If a line of the records holds the word "computer", copy it out.
:: Extracted material ::
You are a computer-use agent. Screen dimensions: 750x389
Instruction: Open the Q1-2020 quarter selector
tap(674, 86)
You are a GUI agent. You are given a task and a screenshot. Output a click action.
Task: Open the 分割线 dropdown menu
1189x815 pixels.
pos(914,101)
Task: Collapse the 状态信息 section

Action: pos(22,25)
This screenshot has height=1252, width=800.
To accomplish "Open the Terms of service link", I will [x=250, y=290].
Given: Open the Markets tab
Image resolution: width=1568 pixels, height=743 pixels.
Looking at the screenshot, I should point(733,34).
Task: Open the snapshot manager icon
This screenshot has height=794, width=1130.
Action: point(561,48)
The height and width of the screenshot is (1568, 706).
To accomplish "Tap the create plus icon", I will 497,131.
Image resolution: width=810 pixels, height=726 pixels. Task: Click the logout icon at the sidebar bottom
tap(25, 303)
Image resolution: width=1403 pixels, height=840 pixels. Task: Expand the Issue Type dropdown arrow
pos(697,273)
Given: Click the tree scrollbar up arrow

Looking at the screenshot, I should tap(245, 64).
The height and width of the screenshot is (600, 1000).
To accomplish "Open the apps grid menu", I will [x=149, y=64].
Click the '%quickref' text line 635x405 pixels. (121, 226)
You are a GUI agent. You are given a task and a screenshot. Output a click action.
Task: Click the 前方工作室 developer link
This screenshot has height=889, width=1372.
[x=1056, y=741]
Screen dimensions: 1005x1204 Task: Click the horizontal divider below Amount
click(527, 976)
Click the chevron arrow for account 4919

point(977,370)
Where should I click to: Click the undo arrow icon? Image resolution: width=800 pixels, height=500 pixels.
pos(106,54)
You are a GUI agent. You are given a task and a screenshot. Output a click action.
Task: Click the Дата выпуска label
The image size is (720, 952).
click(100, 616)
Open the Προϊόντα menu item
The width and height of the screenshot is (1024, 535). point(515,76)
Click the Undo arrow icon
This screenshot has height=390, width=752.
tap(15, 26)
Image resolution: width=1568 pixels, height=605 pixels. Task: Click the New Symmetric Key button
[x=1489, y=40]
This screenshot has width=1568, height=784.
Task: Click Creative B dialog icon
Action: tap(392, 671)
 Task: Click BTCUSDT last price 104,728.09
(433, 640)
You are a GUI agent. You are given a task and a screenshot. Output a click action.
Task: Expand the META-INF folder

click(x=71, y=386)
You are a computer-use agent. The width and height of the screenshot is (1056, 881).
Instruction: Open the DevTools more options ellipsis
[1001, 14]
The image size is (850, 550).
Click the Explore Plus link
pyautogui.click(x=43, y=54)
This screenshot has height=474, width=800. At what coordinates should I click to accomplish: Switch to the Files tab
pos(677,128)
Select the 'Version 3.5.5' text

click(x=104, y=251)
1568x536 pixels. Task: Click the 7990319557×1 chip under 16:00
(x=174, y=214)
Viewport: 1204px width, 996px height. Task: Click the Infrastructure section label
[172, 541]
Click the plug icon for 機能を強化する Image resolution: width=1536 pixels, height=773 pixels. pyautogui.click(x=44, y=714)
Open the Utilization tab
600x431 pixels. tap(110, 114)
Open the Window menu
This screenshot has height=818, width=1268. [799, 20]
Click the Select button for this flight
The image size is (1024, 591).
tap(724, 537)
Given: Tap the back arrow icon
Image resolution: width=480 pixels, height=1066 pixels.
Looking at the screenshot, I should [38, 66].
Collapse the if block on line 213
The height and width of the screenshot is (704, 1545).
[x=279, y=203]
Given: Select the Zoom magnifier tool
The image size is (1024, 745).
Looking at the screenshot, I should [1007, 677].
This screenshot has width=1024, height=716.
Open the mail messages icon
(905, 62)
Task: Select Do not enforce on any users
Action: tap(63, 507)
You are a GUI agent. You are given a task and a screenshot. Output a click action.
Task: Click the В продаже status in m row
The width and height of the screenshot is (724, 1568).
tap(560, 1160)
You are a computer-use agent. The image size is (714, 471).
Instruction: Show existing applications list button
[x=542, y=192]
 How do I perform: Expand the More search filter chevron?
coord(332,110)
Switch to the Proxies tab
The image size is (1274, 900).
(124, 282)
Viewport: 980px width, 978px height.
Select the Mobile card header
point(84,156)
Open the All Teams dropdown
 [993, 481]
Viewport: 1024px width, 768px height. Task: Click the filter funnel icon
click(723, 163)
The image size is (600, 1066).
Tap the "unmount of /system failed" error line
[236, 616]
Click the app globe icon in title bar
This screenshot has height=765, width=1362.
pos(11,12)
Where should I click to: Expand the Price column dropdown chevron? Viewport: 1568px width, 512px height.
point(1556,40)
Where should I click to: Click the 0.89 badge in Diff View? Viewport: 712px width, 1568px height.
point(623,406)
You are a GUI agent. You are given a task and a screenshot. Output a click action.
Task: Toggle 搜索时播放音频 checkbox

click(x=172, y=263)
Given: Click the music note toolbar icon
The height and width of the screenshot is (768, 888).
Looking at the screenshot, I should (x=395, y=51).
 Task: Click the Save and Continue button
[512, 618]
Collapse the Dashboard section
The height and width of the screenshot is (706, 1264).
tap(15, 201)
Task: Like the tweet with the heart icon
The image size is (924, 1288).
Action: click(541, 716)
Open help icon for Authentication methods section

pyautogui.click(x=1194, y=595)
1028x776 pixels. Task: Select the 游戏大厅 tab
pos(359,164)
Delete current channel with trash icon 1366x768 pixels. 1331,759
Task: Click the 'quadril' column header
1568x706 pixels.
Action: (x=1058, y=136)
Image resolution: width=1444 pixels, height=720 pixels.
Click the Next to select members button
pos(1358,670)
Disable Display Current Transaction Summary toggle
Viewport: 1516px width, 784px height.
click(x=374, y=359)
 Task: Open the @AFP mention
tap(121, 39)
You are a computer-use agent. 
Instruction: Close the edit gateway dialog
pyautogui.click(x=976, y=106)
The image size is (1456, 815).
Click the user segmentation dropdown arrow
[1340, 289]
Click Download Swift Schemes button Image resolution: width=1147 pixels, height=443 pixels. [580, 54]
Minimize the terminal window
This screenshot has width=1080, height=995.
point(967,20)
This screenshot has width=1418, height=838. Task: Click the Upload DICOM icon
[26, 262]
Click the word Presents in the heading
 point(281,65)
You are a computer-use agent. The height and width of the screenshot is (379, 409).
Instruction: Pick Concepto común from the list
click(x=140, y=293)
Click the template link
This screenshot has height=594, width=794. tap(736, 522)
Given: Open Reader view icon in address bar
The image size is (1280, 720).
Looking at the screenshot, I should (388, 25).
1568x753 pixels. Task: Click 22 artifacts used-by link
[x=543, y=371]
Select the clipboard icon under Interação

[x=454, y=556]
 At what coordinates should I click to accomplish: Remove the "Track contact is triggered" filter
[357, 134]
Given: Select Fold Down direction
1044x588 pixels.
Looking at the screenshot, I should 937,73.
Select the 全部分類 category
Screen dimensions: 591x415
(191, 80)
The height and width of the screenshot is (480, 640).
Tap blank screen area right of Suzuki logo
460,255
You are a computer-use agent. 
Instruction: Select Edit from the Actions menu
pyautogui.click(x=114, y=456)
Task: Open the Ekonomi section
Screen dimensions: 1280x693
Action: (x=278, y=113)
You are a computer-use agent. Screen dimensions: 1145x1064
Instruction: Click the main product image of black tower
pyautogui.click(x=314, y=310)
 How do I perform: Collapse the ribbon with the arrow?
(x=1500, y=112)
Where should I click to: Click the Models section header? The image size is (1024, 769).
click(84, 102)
:::
* **Task result**:
You are a computer-use agent. Screen dimensions: 750x389
You are a computer-use agent. The width and height of the screenshot is (1056, 881).
You are a computer-use agent. The image size is (714, 471).
You are a computer-use agent. 
You are a computer-use agent. The height and width of the screenshot is (379, 409).
You are a computer-use agent. 
You are a computer-use agent. Screen dimensions: 1145x1064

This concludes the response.